Similarly, Russell T. Davies, a huge fan of the long running Doctor Who serial in the U.K. (1963-1989) brought the show back to television in 2005 with upgrades special effects, a great ninth doctor (Chris Eccleston) and all the nostalgic features to keep original fans interesting in tuning in to the new version.
Then then is Ronald Moore who took what should have been a forgotten, one season show from the late 1970's, Battlestar Galactica, and built it into a four season blockbuster that never seems to lose the ability to up the ante in terms of fan emotion and anticipation.

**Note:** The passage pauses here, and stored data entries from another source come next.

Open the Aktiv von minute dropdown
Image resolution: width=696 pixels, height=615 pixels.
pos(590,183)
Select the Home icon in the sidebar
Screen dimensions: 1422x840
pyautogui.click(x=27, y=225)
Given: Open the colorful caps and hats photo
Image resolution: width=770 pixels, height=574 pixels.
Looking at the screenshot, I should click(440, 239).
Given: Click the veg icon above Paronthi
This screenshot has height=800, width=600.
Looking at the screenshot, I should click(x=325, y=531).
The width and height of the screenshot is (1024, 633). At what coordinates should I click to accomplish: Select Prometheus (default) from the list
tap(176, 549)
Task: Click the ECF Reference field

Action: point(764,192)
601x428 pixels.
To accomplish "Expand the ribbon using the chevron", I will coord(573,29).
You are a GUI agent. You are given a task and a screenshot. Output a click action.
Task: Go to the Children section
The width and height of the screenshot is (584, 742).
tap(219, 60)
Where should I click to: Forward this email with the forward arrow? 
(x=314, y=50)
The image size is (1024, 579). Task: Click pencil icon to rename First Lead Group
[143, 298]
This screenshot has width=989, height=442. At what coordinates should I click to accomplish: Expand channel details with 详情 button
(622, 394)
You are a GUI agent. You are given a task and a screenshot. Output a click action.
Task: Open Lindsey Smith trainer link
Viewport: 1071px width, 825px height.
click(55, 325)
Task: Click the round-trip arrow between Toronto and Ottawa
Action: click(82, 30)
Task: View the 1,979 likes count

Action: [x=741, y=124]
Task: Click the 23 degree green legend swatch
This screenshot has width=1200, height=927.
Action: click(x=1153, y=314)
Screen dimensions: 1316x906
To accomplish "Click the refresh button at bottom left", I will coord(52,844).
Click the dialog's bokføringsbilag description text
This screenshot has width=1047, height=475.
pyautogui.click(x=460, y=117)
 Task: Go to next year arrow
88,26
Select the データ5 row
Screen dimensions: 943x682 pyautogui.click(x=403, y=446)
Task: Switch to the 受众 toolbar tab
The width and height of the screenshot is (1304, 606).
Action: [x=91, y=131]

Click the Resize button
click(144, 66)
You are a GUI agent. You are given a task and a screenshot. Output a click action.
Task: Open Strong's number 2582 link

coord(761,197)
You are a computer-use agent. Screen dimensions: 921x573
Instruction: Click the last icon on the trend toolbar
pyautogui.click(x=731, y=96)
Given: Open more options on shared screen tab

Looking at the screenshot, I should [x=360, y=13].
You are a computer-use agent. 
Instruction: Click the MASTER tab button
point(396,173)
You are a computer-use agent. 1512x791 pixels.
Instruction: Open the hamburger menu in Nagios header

In fact, of the four great ones, only Star Trek seemed to decline when its fans took the reigns. Under Rich Berman and his friends, Star Trek: The Next Generation began slowly and, other than sporadic flashes of greatness, eg. "Yesterday's Enterprise", "The Inner Light", devolved into a repetitive soap opera that cared more about the crew's boring interactions with one another than about bolding going where no man has gone before. When Deep Space 9, Voyager, Enterprise and pathetic movies like Insurrection and Nemesis were added to that, the resultant weight brought the Star Trek house of cards crashing down.
Yet there are still fans out there wanting more Star Trek, especially with the success of the other franchises still resounding around them. But what to do? The original crew held the torch until Picard and his losers grabbed it from them. Once the NextGen started to do their own feature movies and studios could no longer supply uniforms that could fit James Doohan's corpulent frame, there was never a chance of seeing the original crew in action again.
Or was there?
Because now, NOW there is. In a stunningly brilliant move, J.J. Abrams has gone back and brought the original crew back to the big screen. No, we're not going to see William Shatner and Leonard Nimoy sucking back Geritol as they blast the Klingons from the stars. Rather, an entirely new cast has been picked (many of them because of their eerie resemblance to the original actors in the 1960's) and we are, as of May 2008, going to be treated to more adventures with Kirk and crew, the original and, in this writer's humble opinion, only authentic Star Trek crew.
For a taste, check out the video bar at the side of the blog for the latest teaser. For a non-fan, well there's pills for you. For the fan, you'll need those pills too to contain the excitement and get your head back to work.